We spoke at the velodrome with national coach Tanya Dubnicoff (who, incidently, saw her 1999 Pan Am Games Flying 200m record finally broken today) and team member Jasmine Glaesser - a new Canadian citizen racing in her first competition for Canada.
"It was a great day," commented Dubnicoff. "To have the ride they had this morning [in qualifying], and then beat it by three and a half seconds ... incredible. No, I didn't think [ 3:21] was possible; I thought they could do 3:24, but the building [velodrome] heated up so much and got so much faster. They rode the ride of their life. Things are looking really good for Canada in the next ten months."

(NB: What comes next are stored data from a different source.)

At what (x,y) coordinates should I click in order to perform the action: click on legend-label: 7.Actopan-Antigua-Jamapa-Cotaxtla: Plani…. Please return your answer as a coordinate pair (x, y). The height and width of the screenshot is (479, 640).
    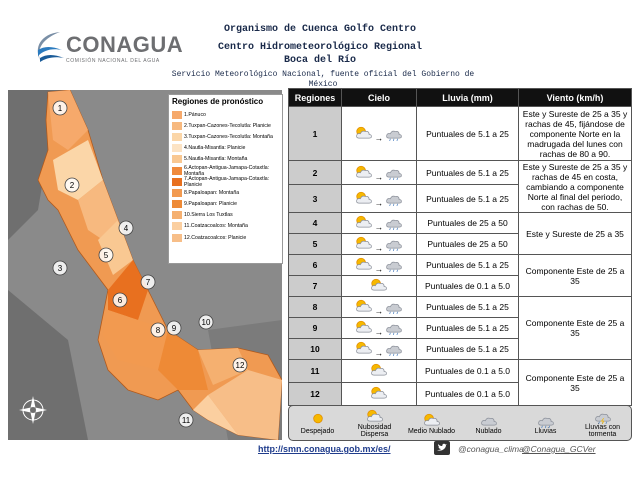
    Looking at the image, I should click on (227, 182).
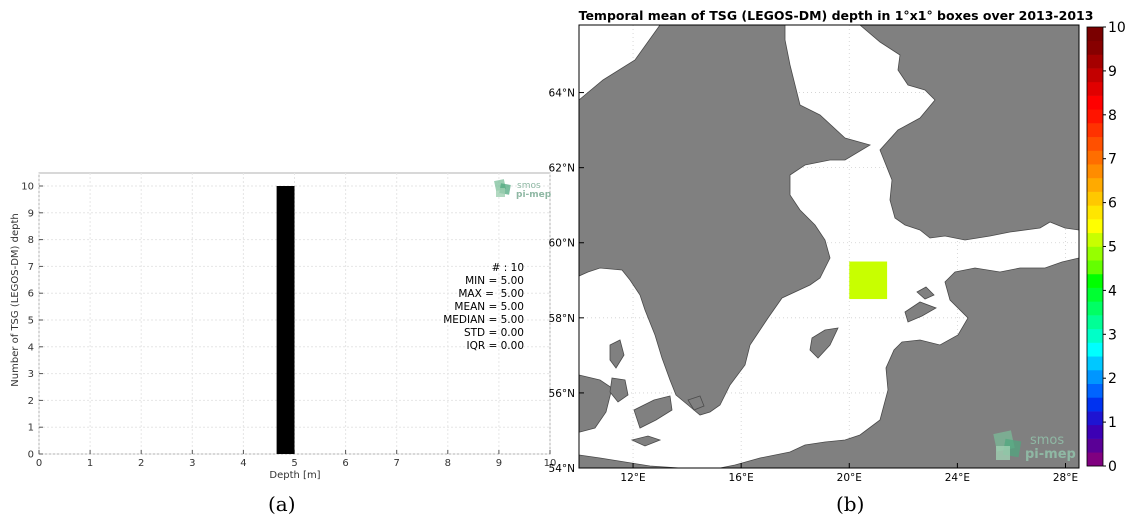  I want to click on histogram-y-tick-label: 6, so click(31, 294).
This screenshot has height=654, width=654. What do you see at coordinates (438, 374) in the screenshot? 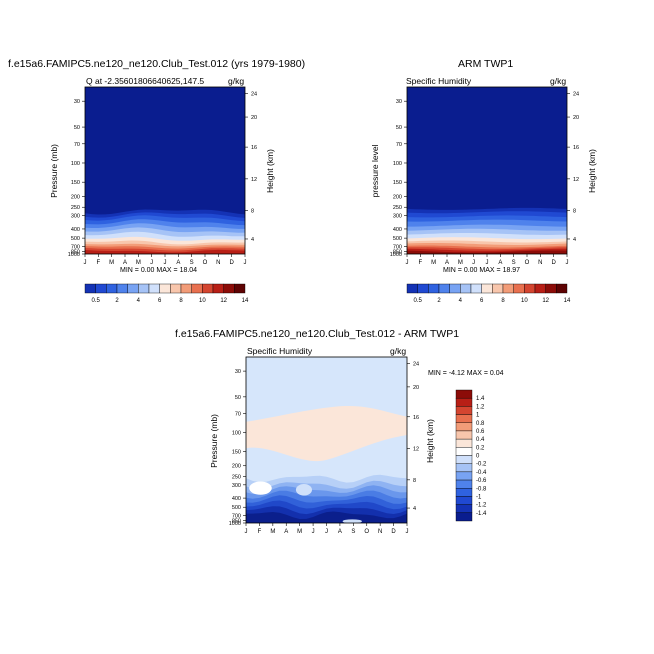
I see `panel3-min-label: MIN =` at bounding box center [438, 374].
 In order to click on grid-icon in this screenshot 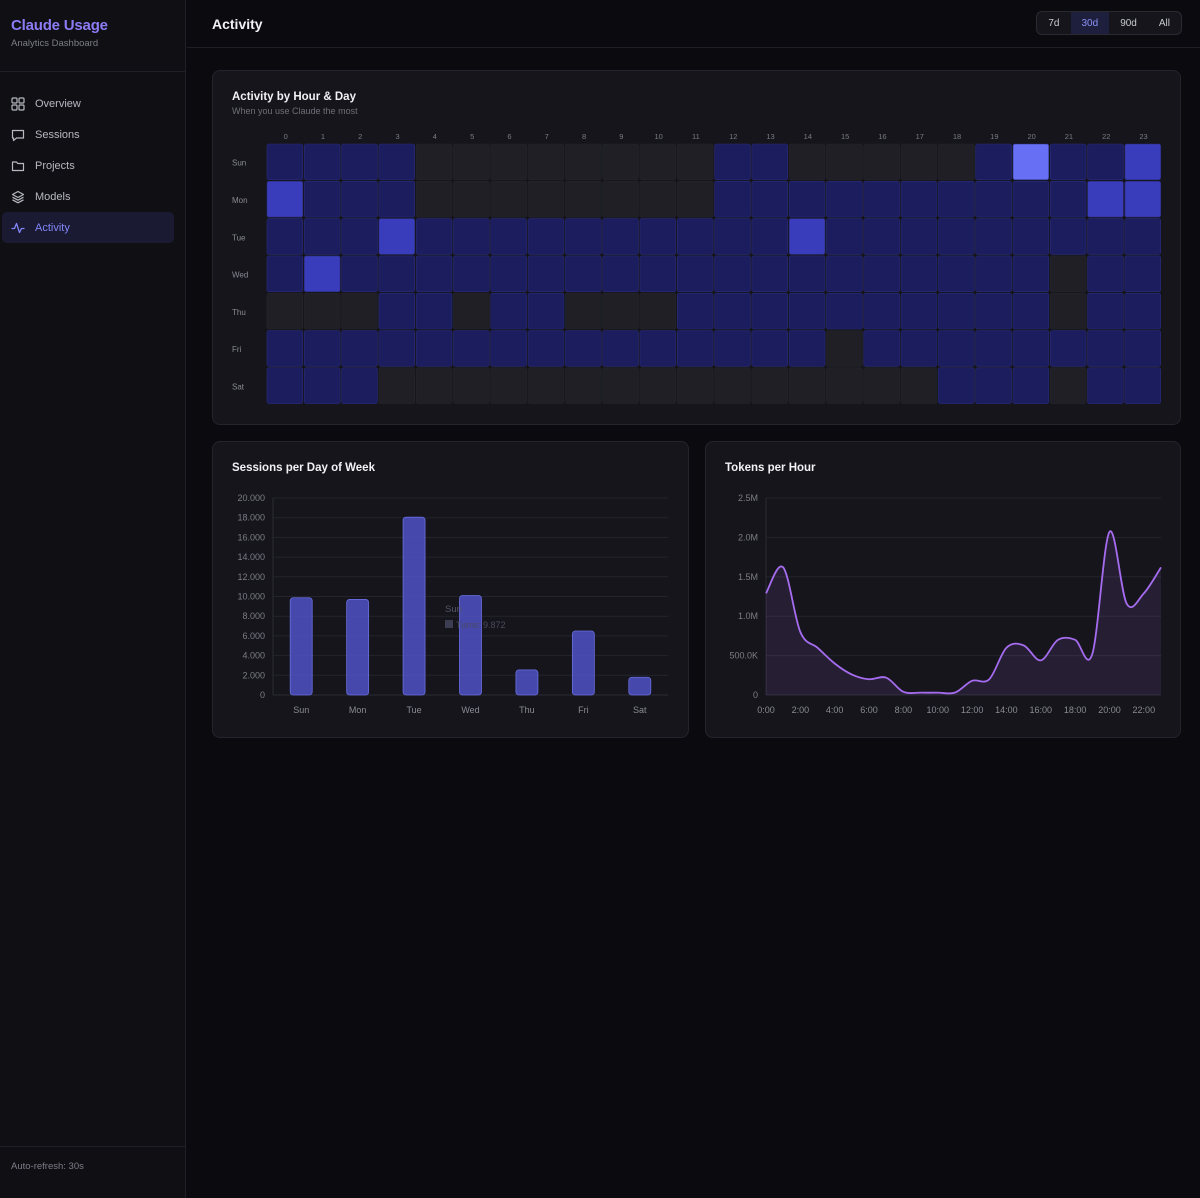, I will do `click(18, 104)`.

Dubnicoff also said that, while this is the first official race for Glaesser with the team, she "has been with the team training off and on since November. We knew that it was just a matter of time until she could ride, she just had to get her papers."
Glaesser summed it up simply: "This is pretty awesome. I've worked for this for a year and a half ... but to ride a 3:21 is incredible. We analyzed our ride after the morning one, and we thought we could go faster, so it [3:21] was in the back of our minds."
"Once we were on the track, we all committed to it. We started really fast, and I thought 'Oh no, at this pace we could blow up'. But we didn't, we kept the pace and didn't slow down. We kept pushing to the end, we didn't know where Cuba was, so we had to keep fighting right to the end."
"It hasn't completely sunk in yet; this is the new Canadian record by four seconds. But this is just the start."